Entries about locating items on screens:
-- Start --

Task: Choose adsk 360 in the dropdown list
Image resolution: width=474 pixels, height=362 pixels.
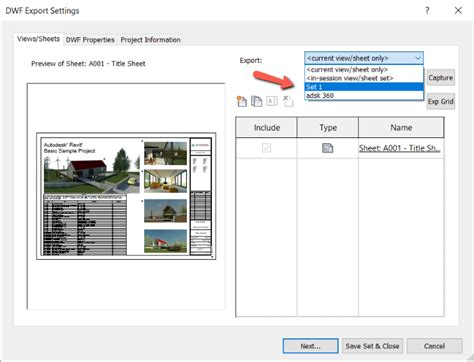Action: point(364,96)
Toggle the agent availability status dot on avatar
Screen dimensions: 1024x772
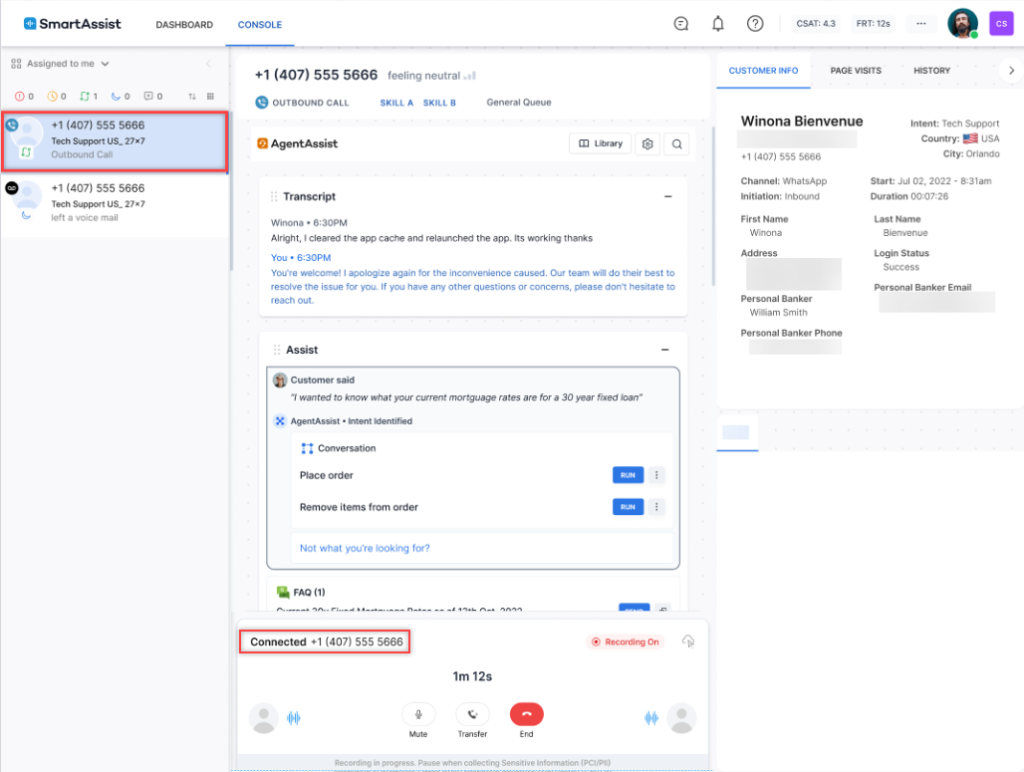point(973,33)
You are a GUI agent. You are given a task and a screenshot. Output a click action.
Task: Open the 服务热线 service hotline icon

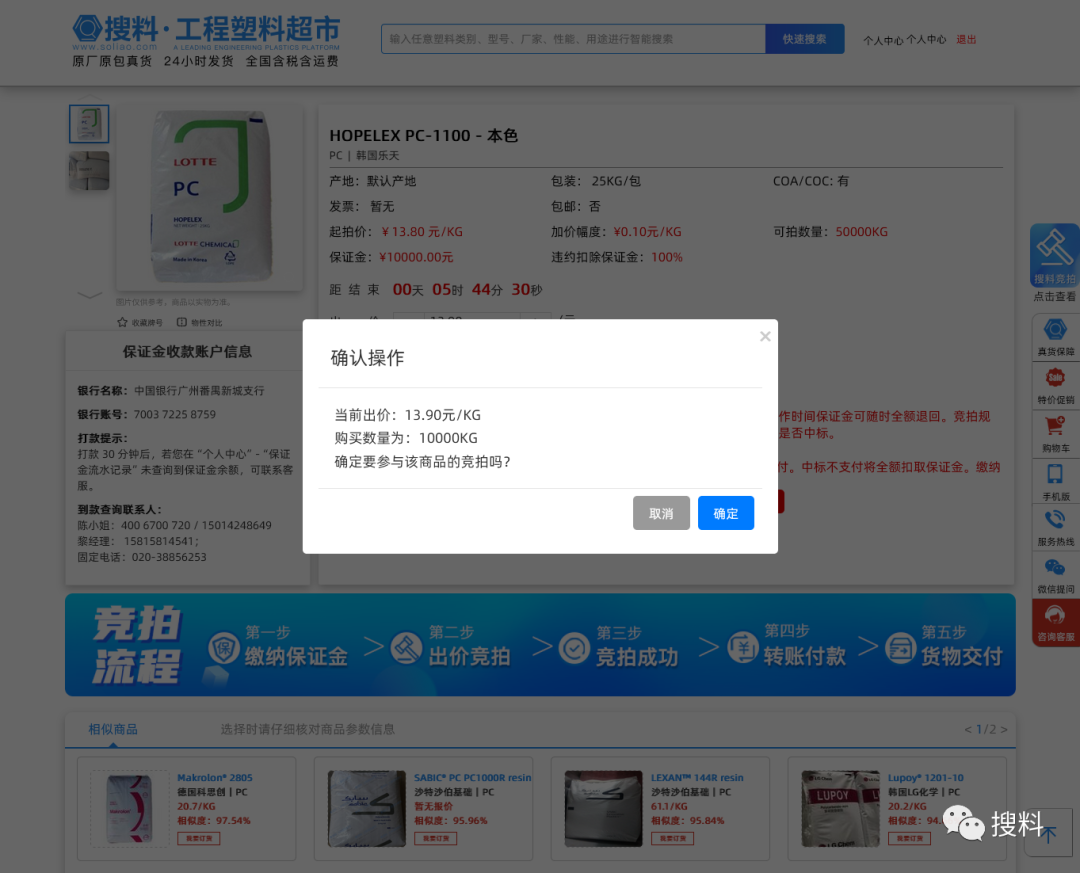pyautogui.click(x=1054, y=521)
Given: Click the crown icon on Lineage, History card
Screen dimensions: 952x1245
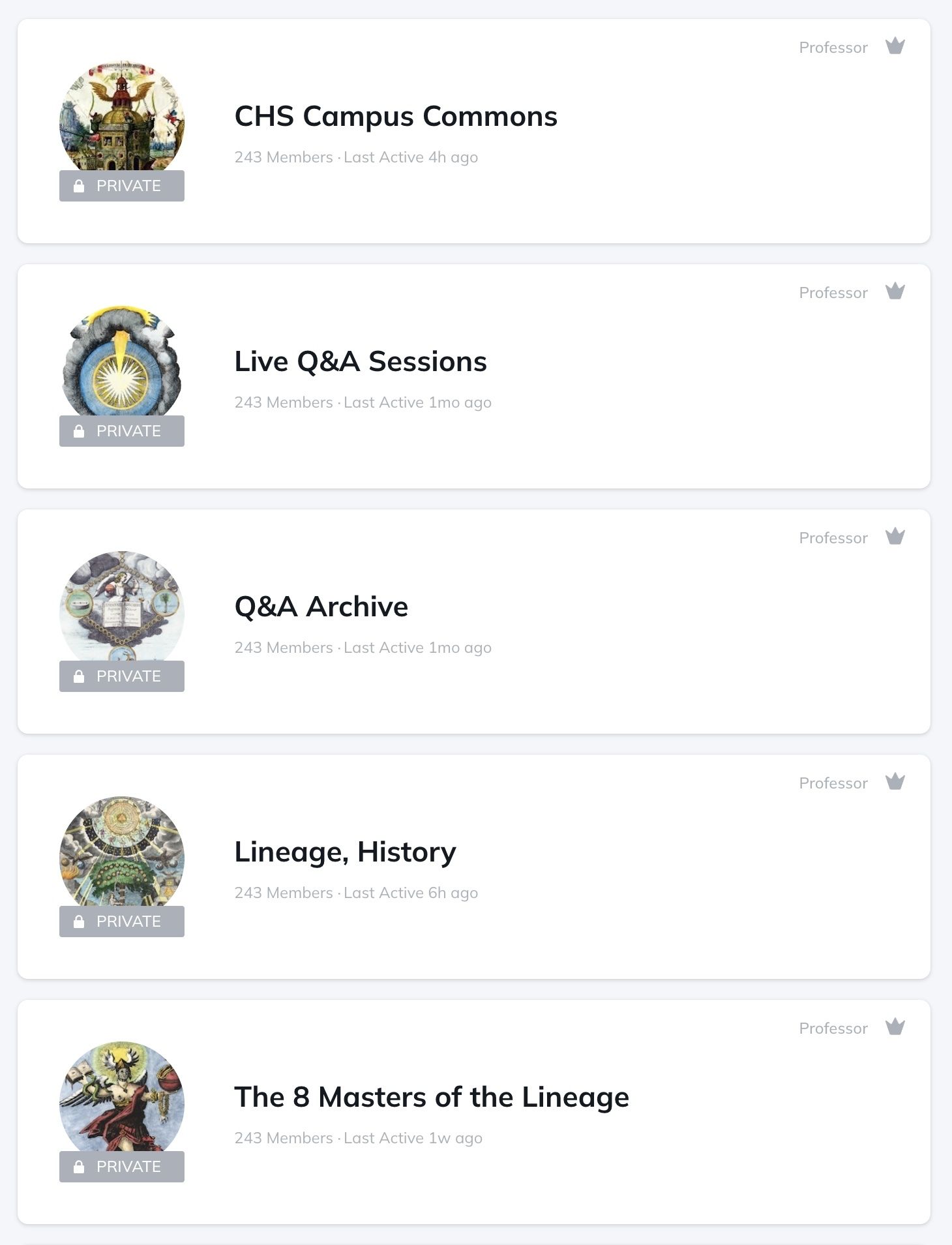Looking at the screenshot, I should coord(895,782).
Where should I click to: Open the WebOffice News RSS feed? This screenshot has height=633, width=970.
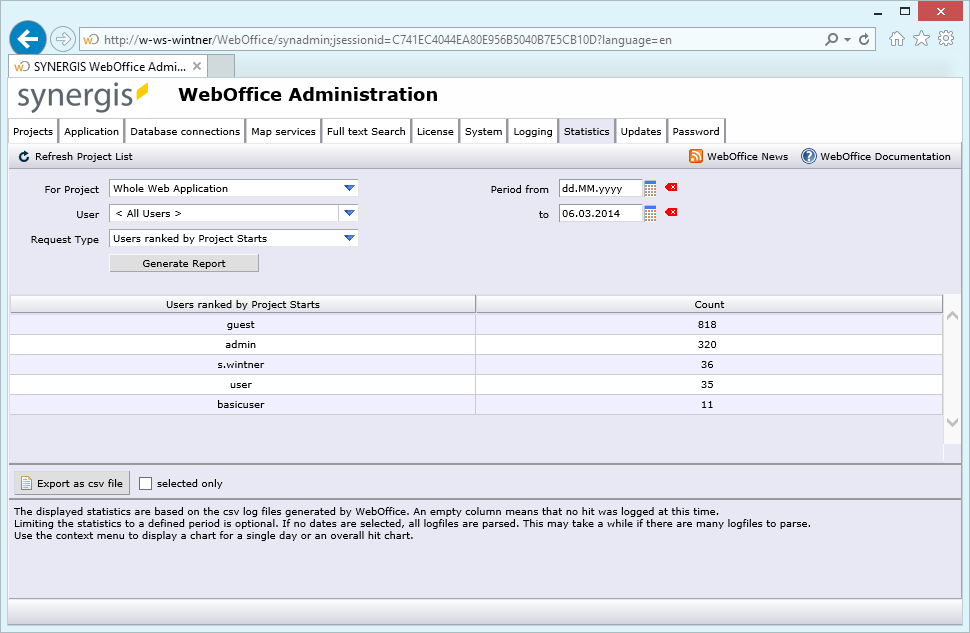tap(695, 156)
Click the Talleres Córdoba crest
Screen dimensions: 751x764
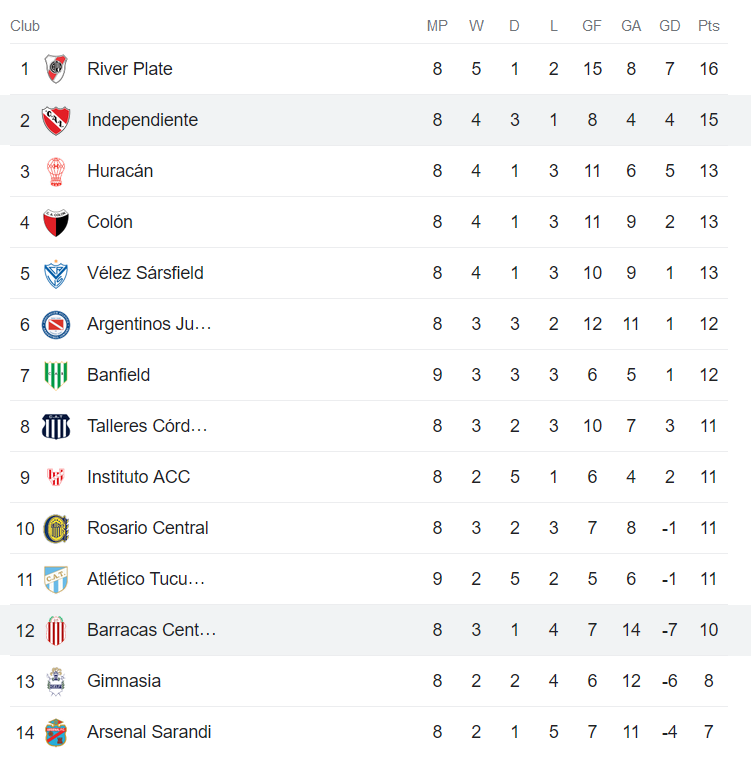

-- End --

▶ WHAT YOU NEED TO DO: Output the stretch of the entries from the line containing "Where should I" through the end of the entries, copied word for word, and leave the pictures out of your answer.

▶ EXERCISE OUTPUT:
Where should I click to: Open the WebOffice News RSS feed? This screenshot has height=633, width=970.
tap(695, 156)
Click the Talleres Córdoba crest
Screen dimensions: 751x764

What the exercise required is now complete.